**The input**:
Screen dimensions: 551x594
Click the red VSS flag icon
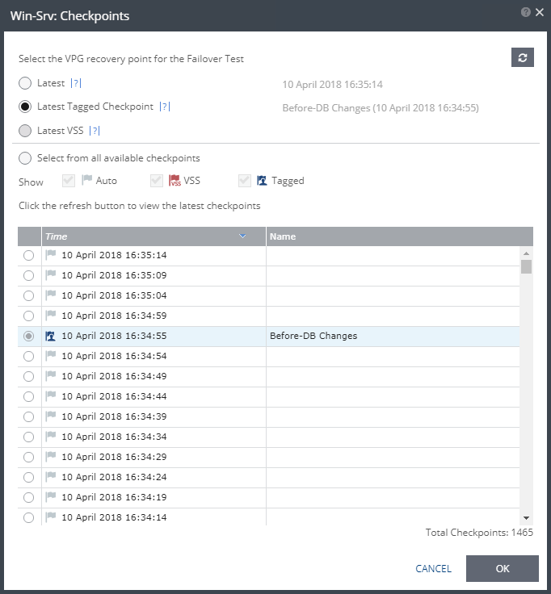[174, 181]
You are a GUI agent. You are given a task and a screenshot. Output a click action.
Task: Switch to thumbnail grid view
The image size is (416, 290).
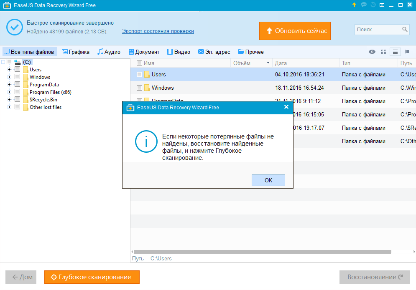(x=383, y=52)
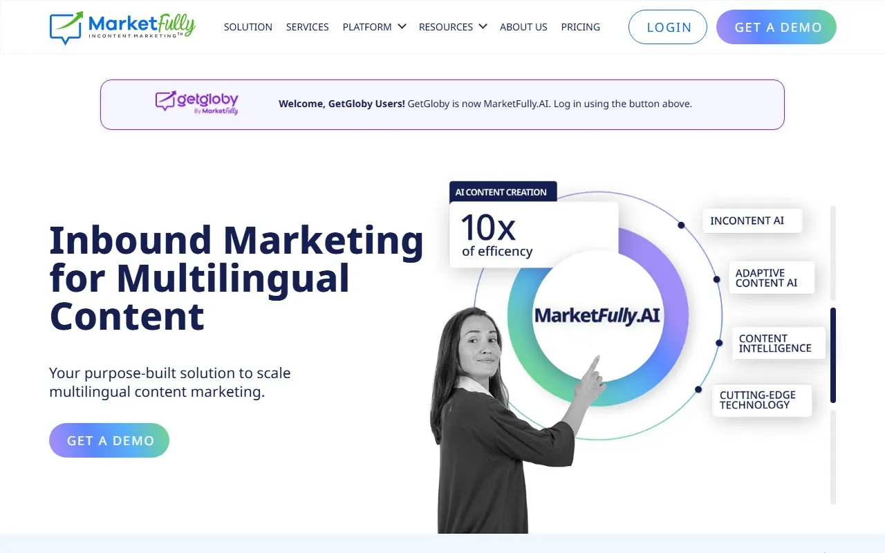This screenshot has height=553, width=885.
Task: Click the dot marker beside CONTENT INTELLIGENCE
Action: coord(719,343)
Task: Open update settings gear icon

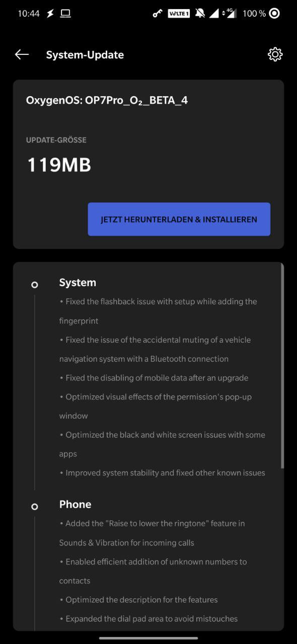Action: pyautogui.click(x=275, y=54)
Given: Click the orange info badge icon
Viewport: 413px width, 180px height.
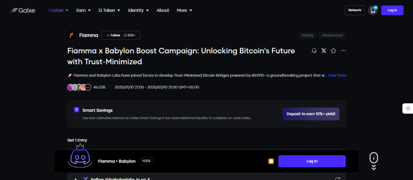Looking at the screenshot, I should 271,161.
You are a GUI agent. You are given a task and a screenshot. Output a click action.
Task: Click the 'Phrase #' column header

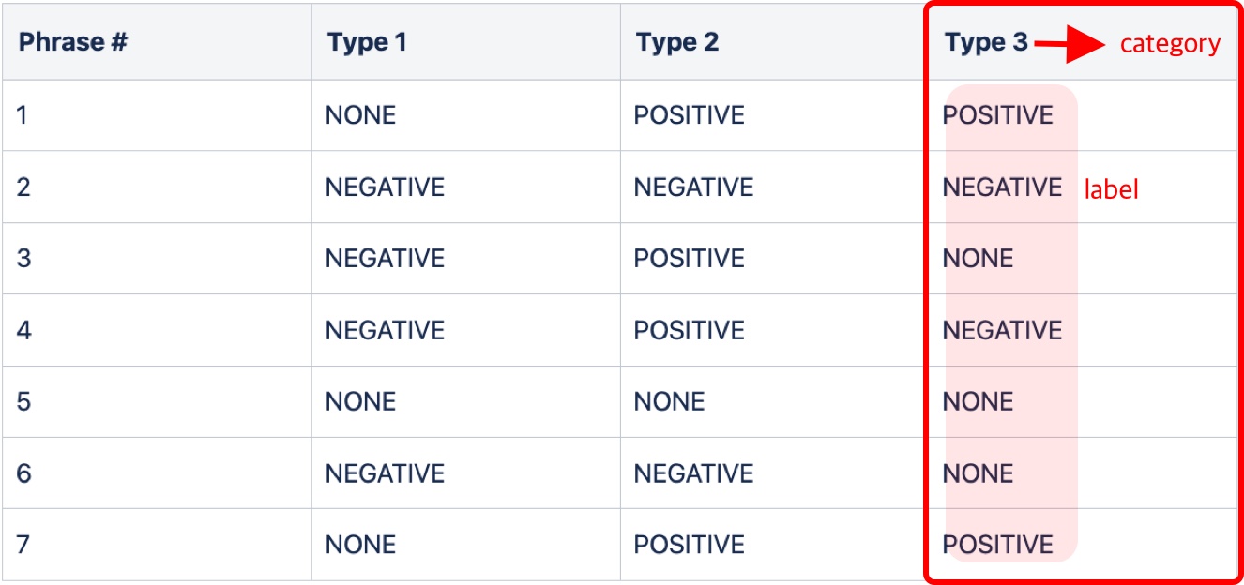tap(73, 42)
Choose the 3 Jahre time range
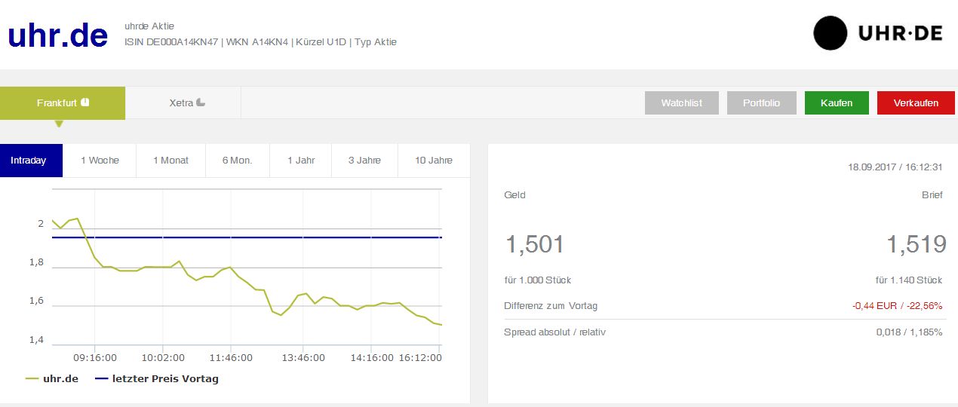Screen dimensions: 958x407 [364, 161]
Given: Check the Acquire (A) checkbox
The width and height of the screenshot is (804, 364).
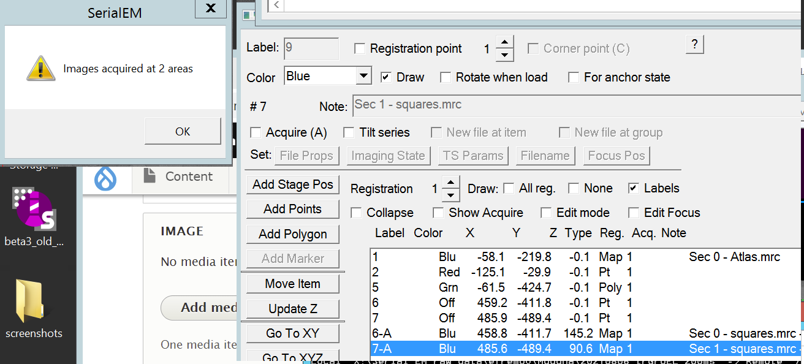Looking at the screenshot, I should point(256,132).
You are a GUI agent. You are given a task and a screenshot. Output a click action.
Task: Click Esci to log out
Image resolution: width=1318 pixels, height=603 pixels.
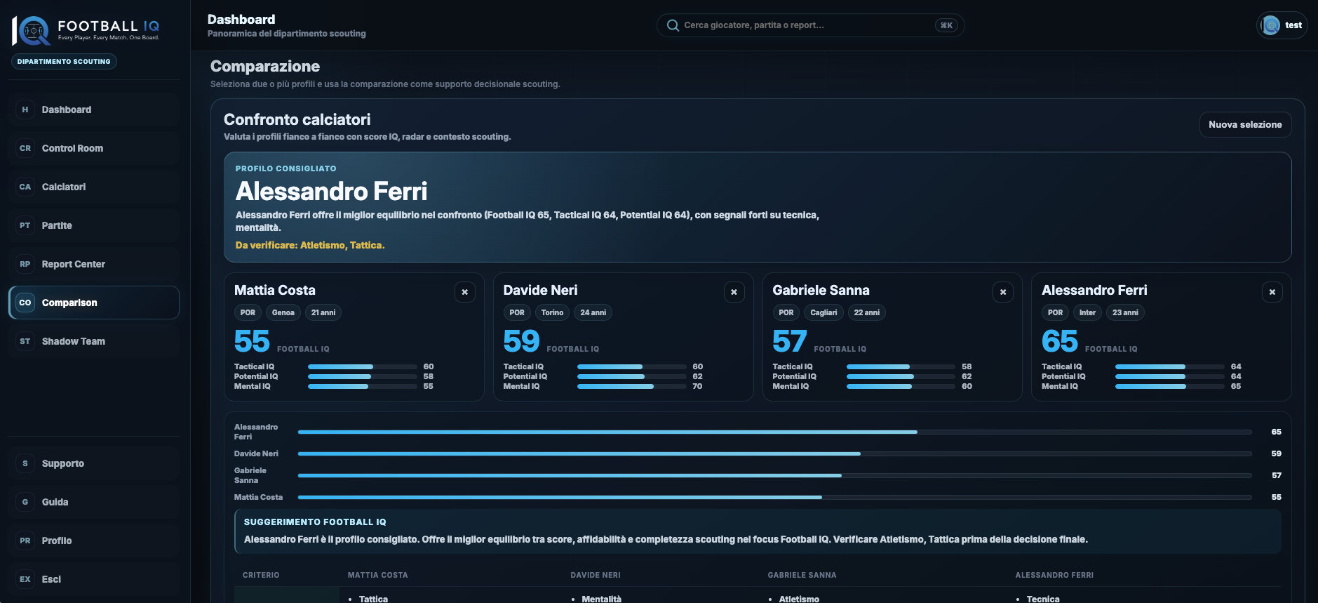[94, 579]
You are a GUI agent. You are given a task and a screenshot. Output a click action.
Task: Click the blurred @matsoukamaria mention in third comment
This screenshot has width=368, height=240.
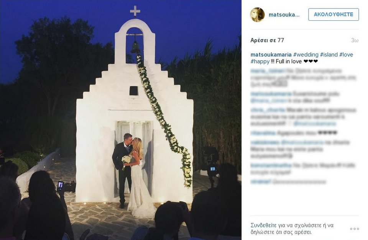(315, 124)
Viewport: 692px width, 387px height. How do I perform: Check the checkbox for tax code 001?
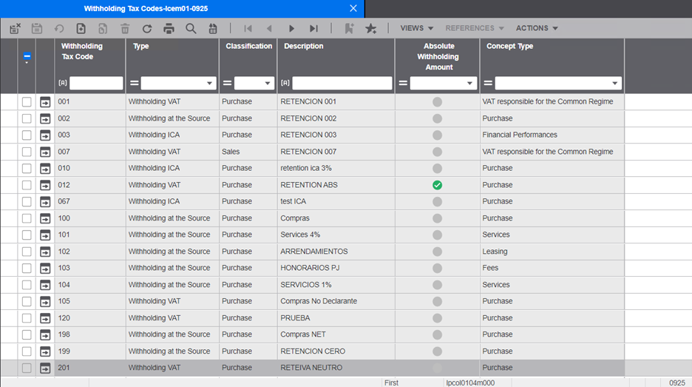[x=27, y=101]
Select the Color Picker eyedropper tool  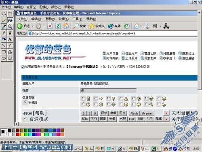click(x=4, y=26)
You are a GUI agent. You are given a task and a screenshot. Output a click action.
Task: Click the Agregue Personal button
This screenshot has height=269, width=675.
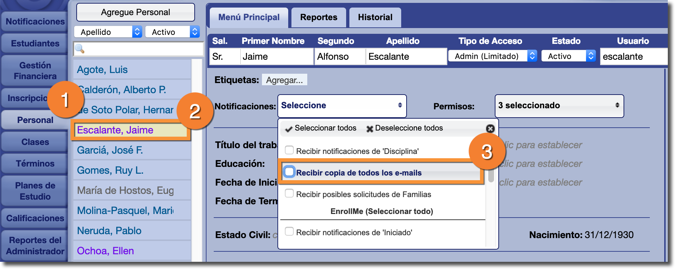point(135,12)
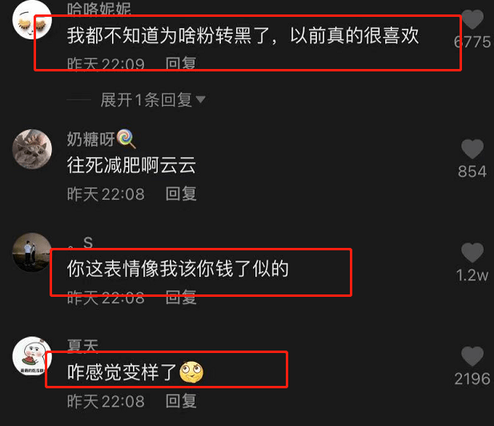Tap the heart beside 2196 likes
The width and height of the screenshot is (494, 426).
pos(472,356)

**Work to be completed**: Exercise for the records above: copy only the lines from the one with "Given: Click the orange info badge icon" to the one with "Task: Click Esci to log out", both ends kept, and drop the pictures.

**Solution to the problem**:
Given: Click the orange info badge icon
Viewport: 413px width, 180px height.
Looking at the screenshot, I should 271,161.
You are a GUI agent. You are given a task and a screenshot. Output a click action.
Task: Click the 'Phrase #' column header

tap(73, 42)
Choose the 3 Jahre time range
Screen dimensions: 958x407 [364, 161]
Given: Check the Acquire (A) checkbox
The width and height of the screenshot is (804, 364).
Looking at the screenshot, I should point(256,132).
You are a GUI agent. You are given a task and a screenshot. Output a click action.
Task: Click Esci to log out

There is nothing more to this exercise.